__Aim of the exercise__: Drop the pictures and repeat the remaining data exactly.

__Data shown__:
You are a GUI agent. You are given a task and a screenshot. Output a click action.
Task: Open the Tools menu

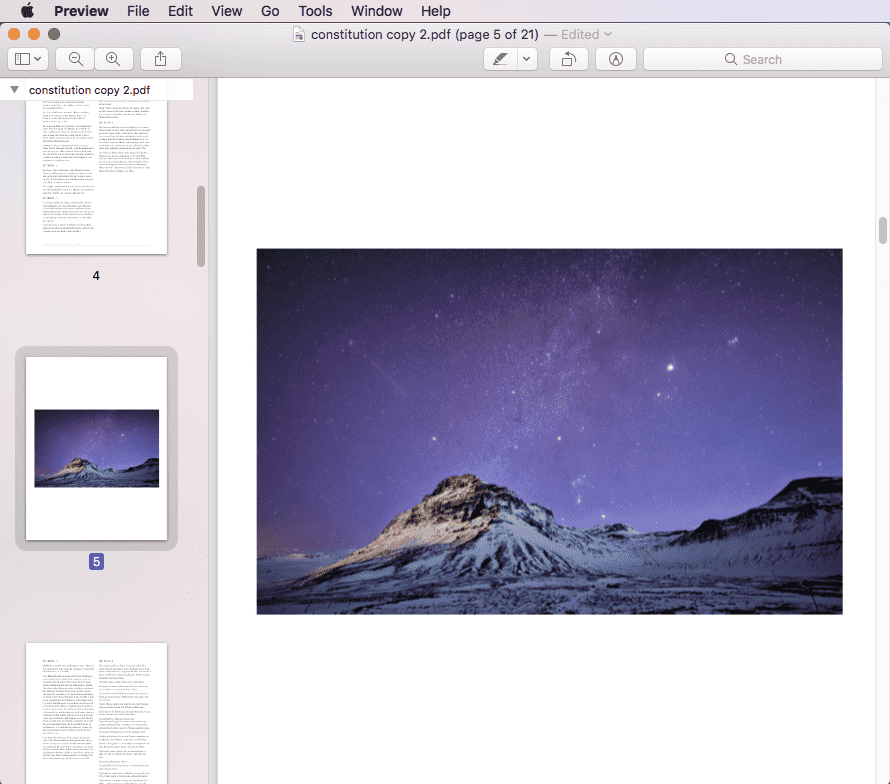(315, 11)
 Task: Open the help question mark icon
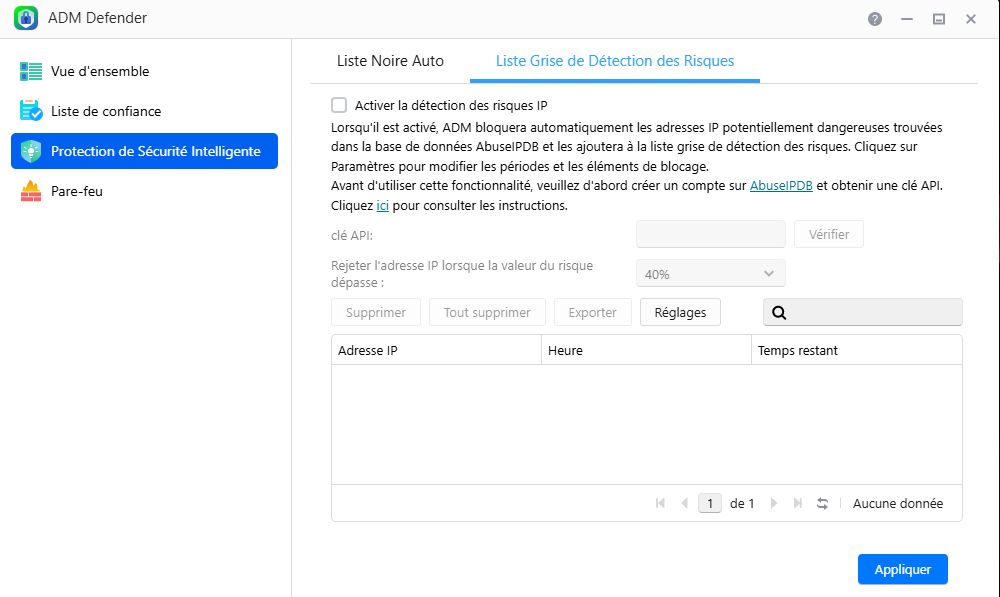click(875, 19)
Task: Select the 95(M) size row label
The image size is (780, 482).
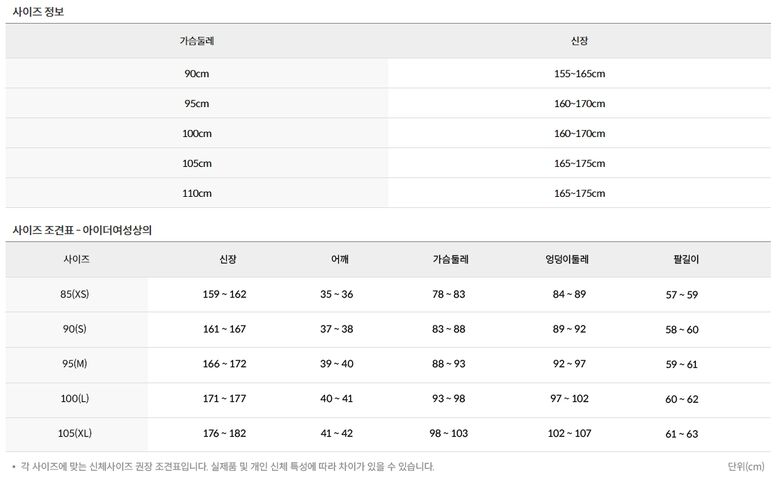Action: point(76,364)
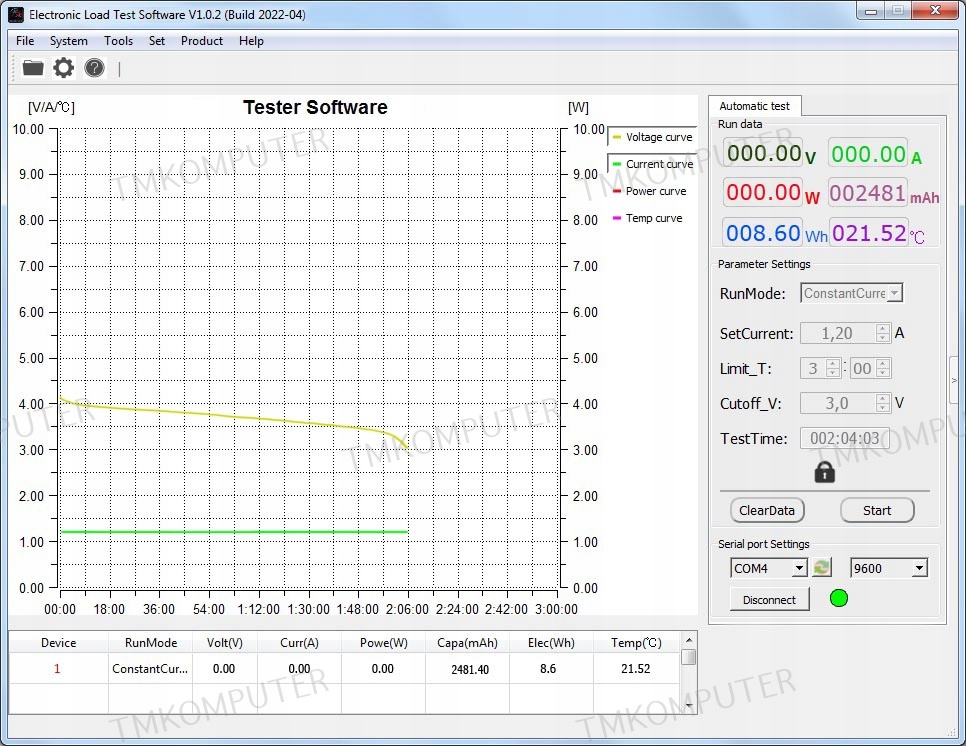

__Written solution__:
You are a GUI agent. You are given a task and a screenshot. Output a click action.
Task: Open the Tools menu

(315, 11)
 Task: Open the help question mark icon
click(875, 19)
Task: Select the 95(M) size row label
The image size is (780, 482).
Action: point(76,364)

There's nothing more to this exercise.